Merits of the Outcome Measurement

The 24-week posttherapy determination of SVR as the primary end point in the current study is relevant because it is durable as well as clinically meaningful endpoint of successful therapy for HCV infection. Published meta-analyses reported that SVR achieving patients had 87% lower risk of developing liver decompensation (relative risk, 0.13; 95%CI 0.06–0.27)[7] and 5-year survival among patients attaining SVR was comparable to that of the general population (standard mortality ratio, 1.4; 95% CI 0.3–2.5).[41] Moreover, this combination antiviral treatment had lower risks of extra-hepatic outcomes pertinent to end-stage renal diseases (hazard ratio: 0.15; 95% CI: 0.07–0.31).[42] The scientific basis of SVR applied in the present study as an outcome measure of the dual therapy may lie in the pathological process. The proinflammatory and homeostatic cytokines lymphotoxin a and b are members of the TNF superfamily. In mice models, it was found that activated, infiltrating immune cells secrete cytotoxic cytokines including TNFa, interferon gamma, and lymphotoxin a and b that cause tissue destruction, hepatocyte proliferation, cell death, and tissue remodeling. In such an environment, hepatocytes are susceptible to chromosomal aberrations leading to the development of HCC.[43] Although exact mechanism is poorly understood, it has been suggested that if the inflammatory microenvironment could be attenuated by viral eradication (SVR in this case), this might lessen the occurrence of HCC.[7]

Implications

Studies had documented that SVR is associated with a long-term clearance of HCV infection, a virologic cure.[44] The clearance of HCV from blood (i.e., at the attainment of SVR to the dual therapy) will also be beneficial in preventing end-stage chronic liver disease and its complications, and the subsequent eradication of HCV infection. This is important implication because HCV is the leading cause of liver transplantation in the developed countries, and the most common chronic blood-borne infection in the United States[4] and elsewhere. The trend of HCV treatment is moving toward the triple therapy.
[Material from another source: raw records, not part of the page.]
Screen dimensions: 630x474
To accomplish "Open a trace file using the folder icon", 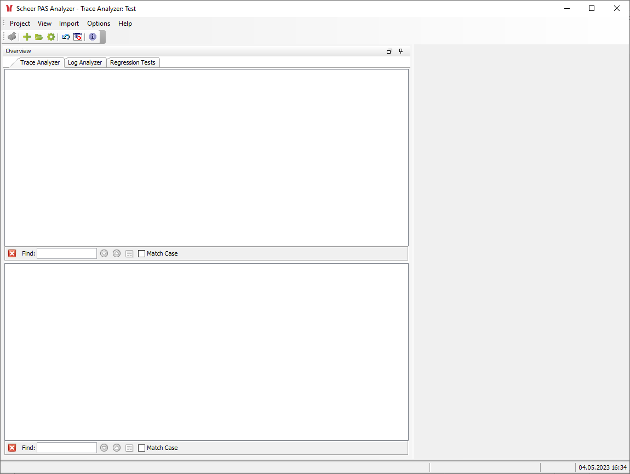I will pyautogui.click(x=38, y=37).
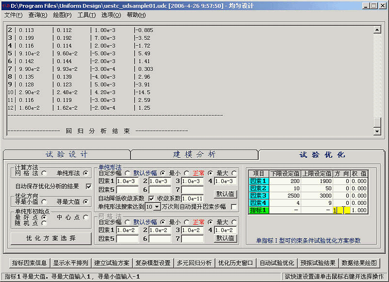Open the 文件(F) menu

click(x=13, y=15)
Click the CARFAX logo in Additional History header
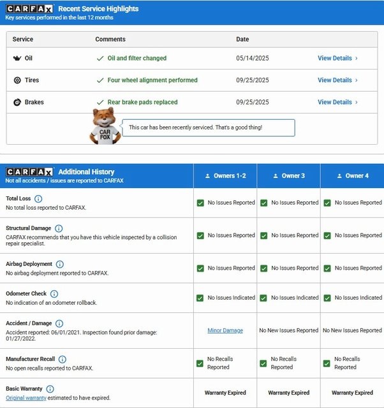This screenshot has width=384, height=408. [29, 172]
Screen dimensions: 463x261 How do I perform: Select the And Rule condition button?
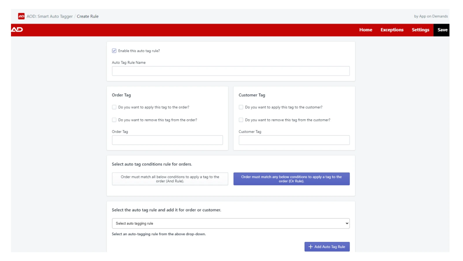coord(170,179)
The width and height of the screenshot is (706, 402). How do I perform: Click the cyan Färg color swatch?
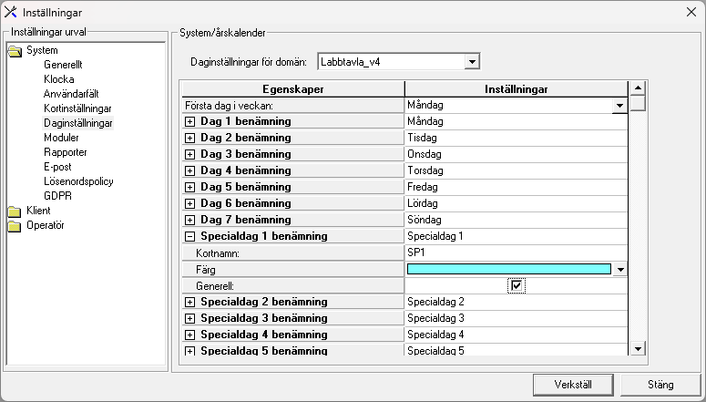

A review has reported that a triple combination therapy with PEG-IFNa, RBV, and a first-generation DAA, NS3/4A protease inhibitor, has shown limited efficacy in addressing nonresponsiveness to PEG-IFNa and RBV.[45] Hemolytic anemia is a frequent AE in patients treated with RBV and this could be aggravated by the additional DAA (telaprevir or boceprevir) as a result of bone-marrow suppression. Follow-up studies with patients already achieved SVR to PEG-IFNa/RBV documented that such SVR is usually durable[44] and associated with improvement in biomarkers of disease. There is a favorable long-term prognosis and lack of evidence of the progression of liver disease[44] which may obviate the need for a protease inhibitor therapy. There is still a role for combination PEG-IFNa/RBV treatment in HCV-infected patients even in the triple therapy context.

CONCLUSION

The efficacy and safety of the dual therapy in treating HCV-infected patient particularly GT3 in Myanmar is comparable to other settings and at the acceptable level. We recommend a prospective randomized control trial looking at duration of therapy and rates of achieving SVR, which could significantly impact the care of HCV-infected patients in Myanmar and perhaps other countries as well.